This thread has grown into a particularly educational one, for me at least, thanks to everyone who posted.

Vinu Rajashekhar's two posts were strictly to the point. There _is_ a mental model of the small computer to teach along with Scheme and there are ways to get close to the machine from within Haskell. The suggestion for using tail recursion seemed to serve to cue compiler into transforming the recursion into iteration (in C the programmer would _probably_ have used iteration in the first place).

Daniel Lyons' argument goes well with Paul Donnelly's:

I'm only saying that there are a lot of weird ideas about Lisp floating
around which a person can  hardly be blamed for picking up on, and these
are the reasons it sounds to me like you have.

Regarding where I may have gone wrong about Lisp (besides orthography). At the moment, I am very much intrigued to try learning a functional language even if only to fail again. The hobbyist can experiment at leisure, after all. And the links posted provide quite enough material.
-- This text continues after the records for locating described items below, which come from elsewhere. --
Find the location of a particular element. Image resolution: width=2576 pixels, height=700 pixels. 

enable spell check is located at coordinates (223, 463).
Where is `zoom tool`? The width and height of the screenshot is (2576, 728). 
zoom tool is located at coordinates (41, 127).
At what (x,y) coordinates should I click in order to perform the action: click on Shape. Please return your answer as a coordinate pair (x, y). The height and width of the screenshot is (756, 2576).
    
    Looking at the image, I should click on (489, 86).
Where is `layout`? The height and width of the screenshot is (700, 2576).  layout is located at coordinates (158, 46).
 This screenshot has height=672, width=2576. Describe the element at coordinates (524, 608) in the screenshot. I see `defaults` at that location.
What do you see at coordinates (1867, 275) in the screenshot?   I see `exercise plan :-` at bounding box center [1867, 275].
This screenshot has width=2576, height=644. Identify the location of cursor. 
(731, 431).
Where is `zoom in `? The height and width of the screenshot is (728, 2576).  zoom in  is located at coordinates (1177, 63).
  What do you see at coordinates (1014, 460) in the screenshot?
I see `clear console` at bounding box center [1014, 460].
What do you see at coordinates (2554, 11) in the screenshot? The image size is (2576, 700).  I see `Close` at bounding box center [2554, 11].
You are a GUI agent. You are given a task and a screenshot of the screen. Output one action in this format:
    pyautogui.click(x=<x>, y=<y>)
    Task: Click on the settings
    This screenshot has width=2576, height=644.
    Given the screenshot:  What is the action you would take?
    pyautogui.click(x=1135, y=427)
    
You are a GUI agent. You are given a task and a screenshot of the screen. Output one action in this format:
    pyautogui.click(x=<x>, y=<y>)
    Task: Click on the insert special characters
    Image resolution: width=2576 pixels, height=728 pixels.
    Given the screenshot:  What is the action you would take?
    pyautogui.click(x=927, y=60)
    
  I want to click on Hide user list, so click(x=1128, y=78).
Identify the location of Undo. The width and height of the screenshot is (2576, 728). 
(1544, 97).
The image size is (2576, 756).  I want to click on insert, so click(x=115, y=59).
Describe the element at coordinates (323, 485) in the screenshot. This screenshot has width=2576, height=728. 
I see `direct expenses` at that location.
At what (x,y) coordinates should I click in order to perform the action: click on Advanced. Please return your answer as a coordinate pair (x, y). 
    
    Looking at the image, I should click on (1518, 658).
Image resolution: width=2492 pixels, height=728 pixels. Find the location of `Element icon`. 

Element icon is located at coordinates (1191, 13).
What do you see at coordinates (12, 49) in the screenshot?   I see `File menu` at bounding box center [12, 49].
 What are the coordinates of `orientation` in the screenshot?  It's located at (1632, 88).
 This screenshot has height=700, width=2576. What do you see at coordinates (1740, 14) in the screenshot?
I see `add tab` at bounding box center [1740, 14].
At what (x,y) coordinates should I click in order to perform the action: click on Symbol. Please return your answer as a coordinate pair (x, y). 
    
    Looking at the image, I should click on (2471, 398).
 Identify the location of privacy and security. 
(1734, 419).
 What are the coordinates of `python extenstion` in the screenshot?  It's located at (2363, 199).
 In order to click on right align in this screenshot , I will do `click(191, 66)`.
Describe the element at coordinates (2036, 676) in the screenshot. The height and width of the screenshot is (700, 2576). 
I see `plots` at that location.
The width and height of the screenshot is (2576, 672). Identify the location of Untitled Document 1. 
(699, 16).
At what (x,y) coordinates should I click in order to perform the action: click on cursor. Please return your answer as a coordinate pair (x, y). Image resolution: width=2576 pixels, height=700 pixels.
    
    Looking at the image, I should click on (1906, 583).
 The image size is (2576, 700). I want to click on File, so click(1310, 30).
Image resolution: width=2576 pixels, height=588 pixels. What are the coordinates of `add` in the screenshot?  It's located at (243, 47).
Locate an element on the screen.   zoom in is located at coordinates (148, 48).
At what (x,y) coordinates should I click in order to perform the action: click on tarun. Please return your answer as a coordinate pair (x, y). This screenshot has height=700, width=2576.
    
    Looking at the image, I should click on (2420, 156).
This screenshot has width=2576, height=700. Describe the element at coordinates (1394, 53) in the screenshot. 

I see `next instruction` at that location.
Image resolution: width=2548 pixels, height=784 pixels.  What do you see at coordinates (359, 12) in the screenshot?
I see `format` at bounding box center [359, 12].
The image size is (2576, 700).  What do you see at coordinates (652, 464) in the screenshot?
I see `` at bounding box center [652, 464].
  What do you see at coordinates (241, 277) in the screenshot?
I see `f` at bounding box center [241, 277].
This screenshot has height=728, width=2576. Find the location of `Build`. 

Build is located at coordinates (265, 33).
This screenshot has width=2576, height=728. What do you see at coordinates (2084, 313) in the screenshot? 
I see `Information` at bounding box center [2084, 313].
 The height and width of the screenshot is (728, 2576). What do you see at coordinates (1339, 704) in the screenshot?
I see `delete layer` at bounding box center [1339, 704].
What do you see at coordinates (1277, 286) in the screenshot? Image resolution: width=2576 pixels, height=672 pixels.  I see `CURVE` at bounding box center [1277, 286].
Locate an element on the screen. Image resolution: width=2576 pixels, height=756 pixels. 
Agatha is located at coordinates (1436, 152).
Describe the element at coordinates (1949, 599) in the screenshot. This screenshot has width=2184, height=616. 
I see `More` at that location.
As for this direct question:

I must say that the Lisp version is much simpler and clearer to me, while
the C version is mildly baffling. Does that make me a wizard who can
hardly read simple C code, or is it just a matter of what you and I are
respectively more comfortable with?

I'd like to concur with the implication that it's all a matter of what mindset one carries but I'm also tempted to exclaim since I find the C version straightforward--it closely follows how one would do a bubble sort on paper. Or perhaps even this assertion is shaped by my personal impressions.